YOUR GOAL: Copy out every line of the listing below verbatim.

* begin DATA EXCERPTS *

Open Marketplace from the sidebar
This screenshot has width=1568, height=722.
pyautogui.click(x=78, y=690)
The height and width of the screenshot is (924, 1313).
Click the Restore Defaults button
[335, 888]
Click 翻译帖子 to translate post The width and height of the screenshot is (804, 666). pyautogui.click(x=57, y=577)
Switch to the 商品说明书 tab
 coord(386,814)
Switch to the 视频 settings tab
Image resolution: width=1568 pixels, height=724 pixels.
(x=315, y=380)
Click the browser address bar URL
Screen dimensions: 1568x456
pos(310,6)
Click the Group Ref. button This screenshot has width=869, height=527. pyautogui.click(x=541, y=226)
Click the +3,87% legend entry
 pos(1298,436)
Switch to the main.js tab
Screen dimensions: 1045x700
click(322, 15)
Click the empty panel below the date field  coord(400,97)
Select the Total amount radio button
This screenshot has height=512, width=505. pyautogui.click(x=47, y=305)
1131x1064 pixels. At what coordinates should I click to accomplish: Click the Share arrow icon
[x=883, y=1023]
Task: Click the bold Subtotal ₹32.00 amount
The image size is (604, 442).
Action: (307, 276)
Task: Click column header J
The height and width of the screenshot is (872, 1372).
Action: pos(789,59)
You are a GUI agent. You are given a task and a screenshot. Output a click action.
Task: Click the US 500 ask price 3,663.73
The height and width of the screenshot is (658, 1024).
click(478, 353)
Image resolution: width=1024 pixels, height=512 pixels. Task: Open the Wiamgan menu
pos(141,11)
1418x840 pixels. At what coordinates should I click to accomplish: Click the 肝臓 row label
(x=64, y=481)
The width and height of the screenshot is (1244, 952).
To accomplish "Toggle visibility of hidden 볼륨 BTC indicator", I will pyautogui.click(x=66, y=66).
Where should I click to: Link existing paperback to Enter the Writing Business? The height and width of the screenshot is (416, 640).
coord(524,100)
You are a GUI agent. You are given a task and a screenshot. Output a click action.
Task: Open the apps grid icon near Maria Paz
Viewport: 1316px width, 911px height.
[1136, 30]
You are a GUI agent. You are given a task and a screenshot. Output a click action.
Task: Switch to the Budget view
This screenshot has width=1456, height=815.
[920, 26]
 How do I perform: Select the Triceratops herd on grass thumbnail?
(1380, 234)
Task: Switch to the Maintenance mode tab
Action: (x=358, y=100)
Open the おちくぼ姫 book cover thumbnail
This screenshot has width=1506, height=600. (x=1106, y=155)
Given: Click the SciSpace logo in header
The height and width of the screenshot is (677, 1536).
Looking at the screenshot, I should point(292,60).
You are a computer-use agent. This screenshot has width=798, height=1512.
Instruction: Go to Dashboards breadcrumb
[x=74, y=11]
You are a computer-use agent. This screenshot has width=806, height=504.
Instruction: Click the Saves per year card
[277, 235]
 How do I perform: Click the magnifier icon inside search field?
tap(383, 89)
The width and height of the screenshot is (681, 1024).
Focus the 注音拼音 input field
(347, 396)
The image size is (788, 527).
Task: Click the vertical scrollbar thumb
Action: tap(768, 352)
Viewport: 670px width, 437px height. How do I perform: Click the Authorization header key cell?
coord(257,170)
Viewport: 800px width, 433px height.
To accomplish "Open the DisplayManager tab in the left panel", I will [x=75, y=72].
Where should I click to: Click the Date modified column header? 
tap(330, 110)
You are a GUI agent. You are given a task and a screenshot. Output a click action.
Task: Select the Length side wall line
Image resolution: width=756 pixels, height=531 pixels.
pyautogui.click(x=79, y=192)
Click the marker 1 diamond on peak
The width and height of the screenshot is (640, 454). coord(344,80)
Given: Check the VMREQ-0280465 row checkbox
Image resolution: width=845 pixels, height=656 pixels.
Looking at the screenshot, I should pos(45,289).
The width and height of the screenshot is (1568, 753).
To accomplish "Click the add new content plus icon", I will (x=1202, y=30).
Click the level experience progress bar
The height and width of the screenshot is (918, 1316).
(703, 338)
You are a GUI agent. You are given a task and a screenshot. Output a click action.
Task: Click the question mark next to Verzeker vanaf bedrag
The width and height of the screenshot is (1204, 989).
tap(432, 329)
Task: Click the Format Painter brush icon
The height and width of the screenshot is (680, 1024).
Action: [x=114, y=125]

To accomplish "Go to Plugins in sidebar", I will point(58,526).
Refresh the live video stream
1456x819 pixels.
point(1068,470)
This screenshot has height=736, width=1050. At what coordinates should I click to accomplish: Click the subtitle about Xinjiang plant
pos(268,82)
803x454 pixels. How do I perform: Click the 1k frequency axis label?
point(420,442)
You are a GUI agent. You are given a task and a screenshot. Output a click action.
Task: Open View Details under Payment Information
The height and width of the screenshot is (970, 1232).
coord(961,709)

* end DATA EXCERPTS *

WRITTEN SOLUTION:
Open Marketplace from the sidebar
This screenshot has width=1568, height=722.
pyautogui.click(x=78, y=690)
The height and width of the screenshot is (924, 1313).
Click the Restore Defaults button
[335, 888]
Click 翻译帖子 to translate post The width and height of the screenshot is (804, 666). pyautogui.click(x=57, y=577)
Switch to the 商品说明书 tab
 coord(386,814)
Switch to the 视频 settings tab
Image resolution: width=1568 pixels, height=724 pixels.
(x=315, y=380)
Click the browser address bar URL
Screen dimensions: 1568x456
pos(310,6)
Click the Group Ref. button This screenshot has width=869, height=527. pyautogui.click(x=541, y=226)
Click the +3,87% legend entry
 pos(1298,436)
Switch to the main.js tab
Screen dimensions: 1045x700
click(322, 15)
Click the empty panel below the date field  coord(400,97)
Select the Total amount radio button
This screenshot has height=512, width=505. pyautogui.click(x=47, y=305)
1131x1064 pixels. At what coordinates should I click to accomplish: Click the Share arrow icon
[x=883, y=1023]
Task: Click the bold Subtotal ₹32.00 amount
The image size is (604, 442).
Action: (307, 276)
Task: Click column header J
The height and width of the screenshot is (872, 1372).
Action: pos(789,59)
You are a GUI agent. You are given a task and a screenshot. Output a click action.
Task: Click the US 500 ask price 3,663.73
The height and width of the screenshot is (658, 1024).
click(478, 353)
Image resolution: width=1024 pixels, height=512 pixels. Task: Open the Wiamgan menu
pos(141,11)
1418x840 pixels. At what coordinates should I click to accomplish: Click the 肝臓 row label
(x=64, y=481)
The width and height of the screenshot is (1244, 952).
To accomplish "Toggle visibility of hidden 볼륨 BTC indicator", I will pyautogui.click(x=66, y=66).
Where should I click to: Link existing paperback to Enter the Writing Business? The height and width of the screenshot is (416, 640).
coord(524,100)
You are a GUI agent. You are given a task and a screenshot. Output a click action.
Task: Open the apps grid icon near Maria Paz
Viewport: 1316px width, 911px height.
[1136, 30]
You are a GUI agent. You are given a task and a screenshot. Output a click action.
Task: Switch to the Budget view
This screenshot has width=1456, height=815.
[920, 26]
 How do I perform: Select the Triceratops herd on grass thumbnail?
(1380, 234)
Task: Switch to the Maintenance mode tab
Action: (x=358, y=100)
Open the おちくぼ姫 book cover thumbnail
This screenshot has width=1506, height=600. (x=1106, y=155)
Given: Click the SciSpace logo in header
The height and width of the screenshot is (677, 1536).
Looking at the screenshot, I should point(292,60).
You are a computer-use agent. This screenshot has width=798, height=1512.
Instruction: Go to Dashboards breadcrumb
[x=74, y=11]
You are a computer-use agent. This screenshot has width=806, height=504.
Instruction: Click the Saves per year card
[277, 235]
 How do I perform: Click the magnifier icon inside search field?
tap(383, 89)
The width and height of the screenshot is (681, 1024).
Focus the 注音拼音 input field
(347, 396)
The image size is (788, 527).
Task: Click the vertical scrollbar thumb
Action: tap(768, 352)
Viewport: 670px width, 437px height. How do I perform: Click the Authorization header key cell?
coord(257,170)
Viewport: 800px width, 433px height.
To accomplish "Open the DisplayManager tab in the left panel", I will [x=75, y=72].
Where should I click to: Click the Date modified column header? 
tap(330, 110)
You are a GUI agent. You are given a task and a screenshot. Output a click action.
Task: Select the Length side wall line
Image resolution: width=756 pixels, height=531 pixels.
pyautogui.click(x=79, y=192)
Click the marker 1 diamond on peak
The width and height of the screenshot is (640, 454). coord(344,80)
Given: Check the VMREQ-0280465 row checkbox
Image resolution: width=845 pixels, height=656 pixels.
Looking at the screenshot, I should pos(45,289).
The width and height of the screenshot is (1568, 753).
To accomplish "Click the add new content plus icon", I will (x=1202, y=30).
Click the level experience progress bar
The height and width of the screenshot is (918, 1316).
(703, 338)
You are a GUI agent. You are given a task and a screenshot. Output a click action.
Task: Click the question mark next to Verzeker vanaf bedrag
The width and height of the screenshot is (1204, 989).
tap(432, 329)
Task: Click the Format Painter brush icon
The height and width of the screenshot is (680, 1024).
Action: [x=114, y=125]

To accomplish "Go to Plugins in sidebar", I will point(58,526).
Refresh the live video stream
1456x819 pixels.
point(1068,470)
This screenshot has height=736, width=1050. At what coordinates should I click to accomplish: Click the subtitle about Xinjiang plant
pos(268,82)
803x454 pixels. How do I perform: Click the 1k frequency axis label?
point(420,442)
You are a GUI agent. You are given a task and a screenshot. Output a click action.
Task: Open View Details under Payment Information
The height and width of the screenshot is (970, 1232).
coord(961,709)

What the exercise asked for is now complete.